So the goal of the last post was to select a theme for the blog, and move on to the next thing for the blog. However, it turned out to be not that easy to just select a theme. Unfortunately, GitHub Pages is a bit limited in “bring your own theme”. I wanted it to be a gem-based theme, however, it turns out that only a handful of themes are supported. And although, you can use any theme in a GitHub repo, using remote_theme, however, I find that a bit too risky. So I’ve decided to use the old-style “copy-theme into your own repo” approach. So first, let’s have a look what we can choose from.

Galleries

Looking at the docs of Jekyll, I see there are at least 4 different gallery sites, and Google shows up a bunch more. Let’s have a look if any of these really stand out.

jamstackthemes.dev

So, the first gallery. It has 116 themes, it’s apparently not only for Jekyll themes, but primarily for “JAMstack” sites.

I’ve never heared of the JAMstack, but turns out this is a new variation on the old school LAMP stack, or the, more recent, MEAN stack. JAM stands for JS, APIs, and markup, so basically, a SPA site that connects to APIs, for example a react app without a dedicated backend. Funny that also for this architecture there is an abbreviation made up ;)

So this is not for blogs, but for apps. However, might still be an useful listing of themes. It also shows you the last commit, quite handy. Can sort on amount of stars!! All the popular themes are there (Jekyll Now, Hyde, Beatiful Jekyll).

So still promising.

jekyllthemes.org

Plenty of themes here: 20 on the first page, and up to 20 pages ;) Looks like non-curated list of themes, no stars, no sorting, just a very long list of themes with a thumbnail, and link to the repo/homepage.

jekyllthemes.io

Next one, is actually curated (as they say theirselves ;) Lots of paid themes. So this is a commercial “gallery”.

jekyll-themes.com

This one, is also with paid themes.

This is the last one coming from the docs of Jekyll. Next ones came up from Googling.

themes.jekyllrc.org

Looks very similar to jekyllthemes.org, though, the site is loading poorly. So skipping this one for now.

themefisher.com/best-jekyll-themes

This is not really a gallery, but “35+ Best Jekyll themes for Creating Static Site 2019”. Although, it doesn’t list the most commonly seen themes, like Hyde, and Beautifl Jekyll, however, it does contain a shitload of very nice looking themes.

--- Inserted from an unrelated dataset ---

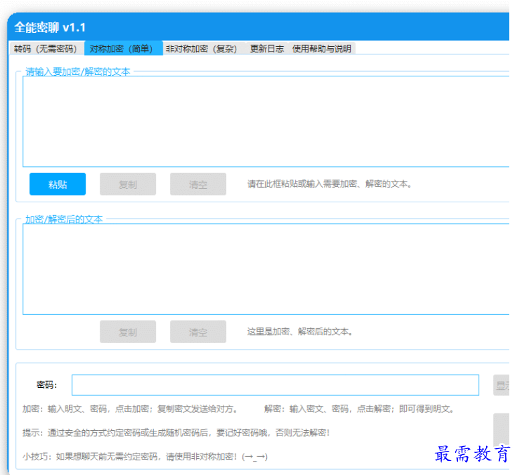Click the 全能密聊 v1.1 window title
The height and width of the screenshot is (475, 516).
point(50,27)
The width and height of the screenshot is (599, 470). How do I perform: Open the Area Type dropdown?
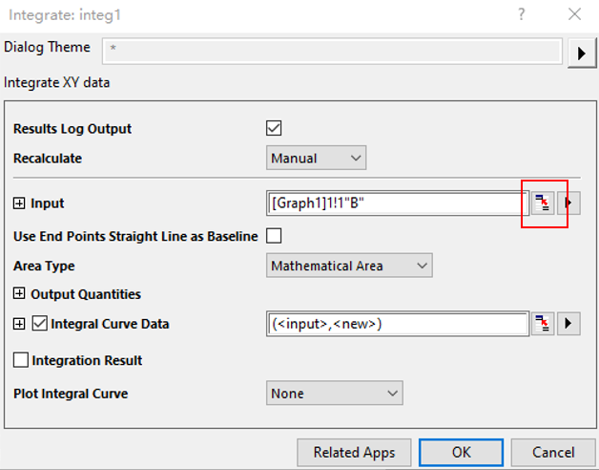pyautogui.click(x=348, y=265)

Jekyll Bootstrap, Hyde, and Jekyll Bootstrap

A couple ones stand out from the crowd, you see a lot of developer blogs created with these. Think of ploeh’s blog (Jekyll Bootstrap 3), or this blog of Jimmy Bogard (Beautiful Jekyll). I can’t find any other blogs, at this moment, that uses these kind of themes, but I’m sure I’ll stumble upon them when I’m not looking for them anymore ;)

Jekyll Bootstrap

Apparently, there are at least two versions floating around. I really like this theme, as it is very complete. The pages are very advanced, like they easily show you a list of all the pages, also categorized by your tags. There are also various themes, within this theme (theme-ception, anyone?), though, their links goes to a dead end (however, they appear to also be listed on GitHub itself). But the newest version does point to a couple themes that actually work.

What’s also interesting, is that the old version also even contains some of its own documentation on Jekyll itself (which looks actually quite interesting, from first glance). Next, there are even some rake tasks for creating a new post. I don’t know if I would replace my current setup for creating a new post, but it’s interesting to see what’s out there.

Beautiful Jekyll

This one is really… Beautiful ;) It just looks stunning. It’s responsive, has a nice listing of posts. Looks like you get the best out of the box. I’m going to give this a try.